Blocked (must fix first)

  • Q1 — SDK distribution mechanism (chunk 2)
  • Q2 — FE-readable server_down predicate (chunk 6)
  • Q3 — current-company endpoint host + schema (chunk 4)

Verdict: Fix 3 blockers first (chunks 1, 3, 5, 7 are agent-ready today).


Task Manifest

Verified against RFC §4.C; ordering retained. Blocked chunks flagged.

OrderChunkFiles to Create/ModifyAcceptance CriteriaDependencies
1centralized_session toggleapp/common/composables/useCentralizedSessionToggle.ts + specoff→false, on→true; spec red firstQ4 (source/key)
2SDK loader pluginapp/plugins/mekariSession.client.ts + spectoggle on + launchpad.sso_idnew Session({current_user}) (mock); off → not loadedQ1, Q5
3logged_out handlerapp/common/composables/useCentralizedSession.ts + specevent → clearTokenLaunchpad+resetAuth+SSO_URL/sign_out redirectChunk 1
4logged_in + company syncapp/common/composables/useCurrentCompany.ts + spec; extend useCentralizedSession.tsmsli written; company fetched via useClient, set on storeQ3, Chunk 3
5switch_user re-auth + toastextend useCentralizedSession.ts; modify authenticated.global.tstokens cleared → authz redirect → toast on /sso-callback returnChunk 3; toast copy needed
6server_down fallbackextend useCentralizedSession.ts + msli helper + specvalid msli<2h → logged_in else sign-outQ2, Chunk 4
7middleware integrationapp/middleware/authenticated.global.tson → await + timeout; off → existing specs greenChunks 1–6; timeout value

RFC specified this decomposition; reviewer confirms ordering and dependencies.

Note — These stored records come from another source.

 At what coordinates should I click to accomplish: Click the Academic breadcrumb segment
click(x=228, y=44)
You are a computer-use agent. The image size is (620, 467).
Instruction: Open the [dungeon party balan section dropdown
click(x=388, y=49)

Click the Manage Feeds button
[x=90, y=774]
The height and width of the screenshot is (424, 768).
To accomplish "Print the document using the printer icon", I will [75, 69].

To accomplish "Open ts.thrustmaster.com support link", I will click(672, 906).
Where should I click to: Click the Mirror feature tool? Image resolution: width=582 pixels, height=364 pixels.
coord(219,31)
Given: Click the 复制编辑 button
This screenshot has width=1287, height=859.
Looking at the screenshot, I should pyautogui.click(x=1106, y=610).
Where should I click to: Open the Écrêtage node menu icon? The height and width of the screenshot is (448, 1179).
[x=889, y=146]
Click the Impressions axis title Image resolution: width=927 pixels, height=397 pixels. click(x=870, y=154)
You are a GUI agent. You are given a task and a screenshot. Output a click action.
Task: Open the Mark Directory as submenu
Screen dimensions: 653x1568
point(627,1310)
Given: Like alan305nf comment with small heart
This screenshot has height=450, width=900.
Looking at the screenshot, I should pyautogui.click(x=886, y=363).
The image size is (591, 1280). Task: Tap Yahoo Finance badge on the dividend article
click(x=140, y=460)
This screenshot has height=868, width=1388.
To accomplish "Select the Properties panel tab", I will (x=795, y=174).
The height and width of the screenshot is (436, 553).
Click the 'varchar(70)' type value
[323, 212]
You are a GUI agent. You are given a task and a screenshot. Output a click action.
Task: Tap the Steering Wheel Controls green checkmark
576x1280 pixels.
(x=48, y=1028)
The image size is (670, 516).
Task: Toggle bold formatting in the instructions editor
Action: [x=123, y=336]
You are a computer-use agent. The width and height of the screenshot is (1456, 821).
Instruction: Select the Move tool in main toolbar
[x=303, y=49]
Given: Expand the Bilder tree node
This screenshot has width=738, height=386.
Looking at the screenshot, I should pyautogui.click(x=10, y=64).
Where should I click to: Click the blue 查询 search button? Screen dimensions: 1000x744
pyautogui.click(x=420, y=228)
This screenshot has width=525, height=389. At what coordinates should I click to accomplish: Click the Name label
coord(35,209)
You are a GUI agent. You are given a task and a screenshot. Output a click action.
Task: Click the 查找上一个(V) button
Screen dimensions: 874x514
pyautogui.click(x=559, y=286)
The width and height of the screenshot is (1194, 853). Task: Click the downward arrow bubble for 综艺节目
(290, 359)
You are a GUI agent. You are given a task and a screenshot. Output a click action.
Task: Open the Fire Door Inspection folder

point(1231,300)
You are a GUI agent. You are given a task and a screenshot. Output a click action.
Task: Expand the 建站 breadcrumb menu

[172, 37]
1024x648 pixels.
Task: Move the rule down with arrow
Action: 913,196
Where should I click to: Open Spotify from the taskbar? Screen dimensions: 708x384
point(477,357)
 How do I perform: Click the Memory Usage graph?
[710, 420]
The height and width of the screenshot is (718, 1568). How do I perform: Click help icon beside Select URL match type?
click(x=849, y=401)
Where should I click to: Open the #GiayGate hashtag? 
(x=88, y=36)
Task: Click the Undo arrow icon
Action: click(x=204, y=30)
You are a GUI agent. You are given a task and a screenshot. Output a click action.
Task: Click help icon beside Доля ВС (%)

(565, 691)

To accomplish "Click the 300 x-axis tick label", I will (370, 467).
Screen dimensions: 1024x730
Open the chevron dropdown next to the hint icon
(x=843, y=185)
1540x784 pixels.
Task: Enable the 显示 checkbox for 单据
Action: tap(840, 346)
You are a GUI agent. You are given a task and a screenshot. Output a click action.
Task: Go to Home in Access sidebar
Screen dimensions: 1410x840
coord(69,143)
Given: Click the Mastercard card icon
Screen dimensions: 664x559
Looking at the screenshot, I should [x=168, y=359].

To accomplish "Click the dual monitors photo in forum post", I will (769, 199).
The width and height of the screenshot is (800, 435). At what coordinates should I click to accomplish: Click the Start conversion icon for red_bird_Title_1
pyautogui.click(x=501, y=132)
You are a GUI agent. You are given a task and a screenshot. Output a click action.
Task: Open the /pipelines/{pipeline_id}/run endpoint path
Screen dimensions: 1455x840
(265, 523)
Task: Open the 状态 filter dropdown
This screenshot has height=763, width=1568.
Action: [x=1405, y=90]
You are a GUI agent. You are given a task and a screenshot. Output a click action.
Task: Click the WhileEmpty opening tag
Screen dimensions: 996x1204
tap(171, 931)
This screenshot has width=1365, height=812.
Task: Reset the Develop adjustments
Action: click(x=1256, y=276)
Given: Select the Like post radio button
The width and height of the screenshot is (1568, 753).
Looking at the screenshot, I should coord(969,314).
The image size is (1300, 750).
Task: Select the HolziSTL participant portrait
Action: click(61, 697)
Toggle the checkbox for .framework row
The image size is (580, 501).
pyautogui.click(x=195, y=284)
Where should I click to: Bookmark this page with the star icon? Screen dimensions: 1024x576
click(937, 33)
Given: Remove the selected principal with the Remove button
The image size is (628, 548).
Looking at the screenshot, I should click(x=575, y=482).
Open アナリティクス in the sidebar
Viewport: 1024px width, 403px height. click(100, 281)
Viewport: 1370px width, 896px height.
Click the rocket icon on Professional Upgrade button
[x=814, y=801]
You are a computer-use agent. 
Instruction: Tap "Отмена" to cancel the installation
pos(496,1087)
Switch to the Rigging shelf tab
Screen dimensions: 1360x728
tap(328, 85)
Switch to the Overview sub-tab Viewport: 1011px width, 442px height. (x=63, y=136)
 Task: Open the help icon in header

Author must close Q1/Q2/Q3 before chunks 2/6/4 execute.


Dangling Decisions Log

#DecisionLocationOwnerDeadline
1SDK distribution (npm vs CDN)§1.B D5 / §2.1 / Q1Account/SSO + ALunset
2server_down FE-readable predicate§2.4 / §3.2 A01 / Q2SSO + ALunset
3Current-company endpoint host/schema§2.5 / Q3Launchpad BEunset
4Toggle source (env vs backend) + key/defaultADR-3 / Q4ALunset
5Session Manager path /sm/current vs /sessionmanager/current§2.1 / Q5Account/SSOunset
6CSP / SDK iframe hardening§3.2 / Q6infosecunset

Open Questions

#QuestionCategorySeverity
1npm @mekari/sdk or CDN sdk.js?TDC/DEPBlocking
2FE-readable server_down predicate (drop _mekari_account)?FMCBlocking
3Current-company endpoint host + response schema + failure behavior?CNT/DEPBlocking
4Toggle source + env key + default for pilot?TDC/ROLImportant
5Canonical Session Manager path?TDCImportant
6Launchpad CSP vs SDK iframe; which hardening?NFS (security)Important
7Visible loading state while SDK resolves?UI StateNice-to-have
8Exact "account changed" toast i18n key + strings?CNT/FMCImportant
9Middleware await timeout value (ms)?TDC/NFSImportant

Evidence Notes

  • §2.0 Repo Reading Guide + §2.0.1 Source Verification — strongest evidence; grep-backed claims (@mekari/sdk absent, _mekari_account not a Launchpad cookie, current_company no matches) drove SCB 8.5 / CPA 8.5 and confirmed Q2 contradiction.
  • §1.B Decisions + §5 Open Questions — 3 critical dangling decisions held TDC to 6.0 and overall to 6.5.
  • §3 HA & Security — OWASP-aligned (A01/A02/A05/A07) but no quantified FE perf/a11y → NFS 4.0.
  • §4.C Agent Execution Plan — per-chunk test commands + accept criteria gave TPS 7.0; 3 of 7 chunks self-flagged blocked.
  • Absence: error-message catalog + current_company schema + UI states — capped FMC at 5.5 and CNT at 6.5.